ESCA Consultation on Investment Funds Regulations – Latest Developments

4 April 2011

Please see the last section of this client briefing regarding clarifications provided by ESCA in a recent meeting with Clifford Chance LLP and certain industry members

In January 2011, the UAE Securities and Commodities Authority ("ESCA") published a Draft Decision on Investment Funds (the "Investment Funds Regulation") for consultation. If and when implemented, the Investment Funds Regulation will transfer regulatory responsibility for the licensing and marketing of investment funds and for a number of related activities from the UAE Central Bank (the "Central Bank") to ESCA. ESCA has confirmed that the UAE is considering implementing a "twin peaks" model of financial services regulation and supervision and the Investment Funds Regulation represents the first move in this direction. Under a twin peaks model, the Central Bank would be responsible for both systemic stability and prudential oversight, while ESCA would be responsible for conduct of business matters (including markets oversight and consumer protection).


Pursuant to the draft Investment Funds Regulation, all funds made available to investors in the UAE (irrespective of minimum investments, the size, number or sophistication of investors, and of whether contact results from reverse solicitation) would need to be approved by ESCA and offered through a locally licensed placement agent.
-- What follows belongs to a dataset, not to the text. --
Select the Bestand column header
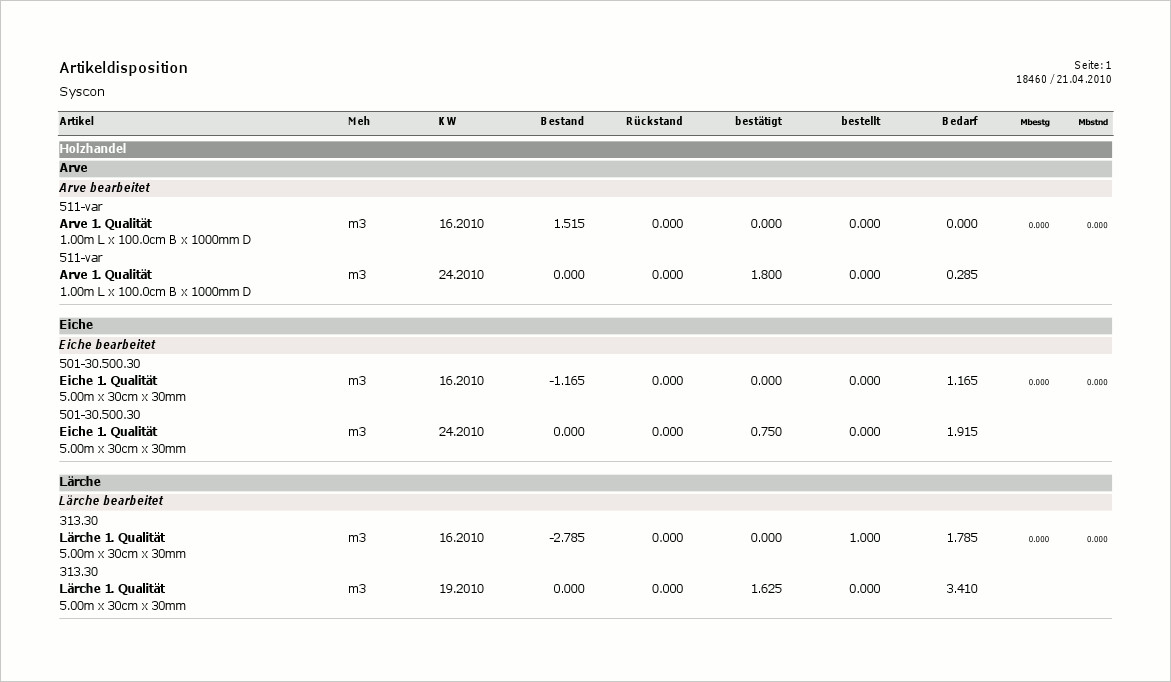click(562, 122)
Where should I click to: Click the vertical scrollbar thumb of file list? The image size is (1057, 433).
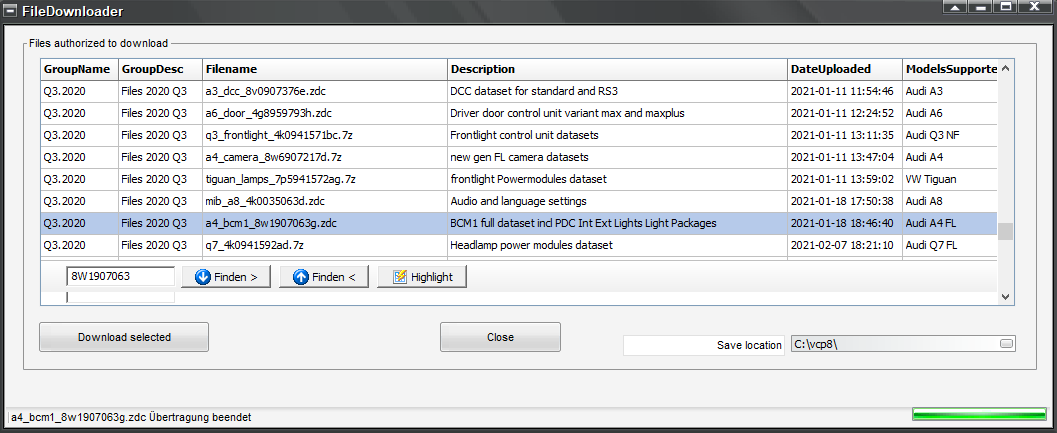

If implemented, this may cause problems for many firms established in the Dubai International Financial Centre ("DIFC") or elsewhere, who currently engage in a limited amount of cross-border business with non-retail investors in the UAE in a manner that was previously tolerated by the Central Bank. The proposed regime is more stringent than that applied by other regulators in the region (where there is often an informal "tolerated practice" for non-retail business) or in European jurisdictions (where there is generally an explicit exemption for private placements or exempt offers), and would be most comparable to the position in Saudi Arabia.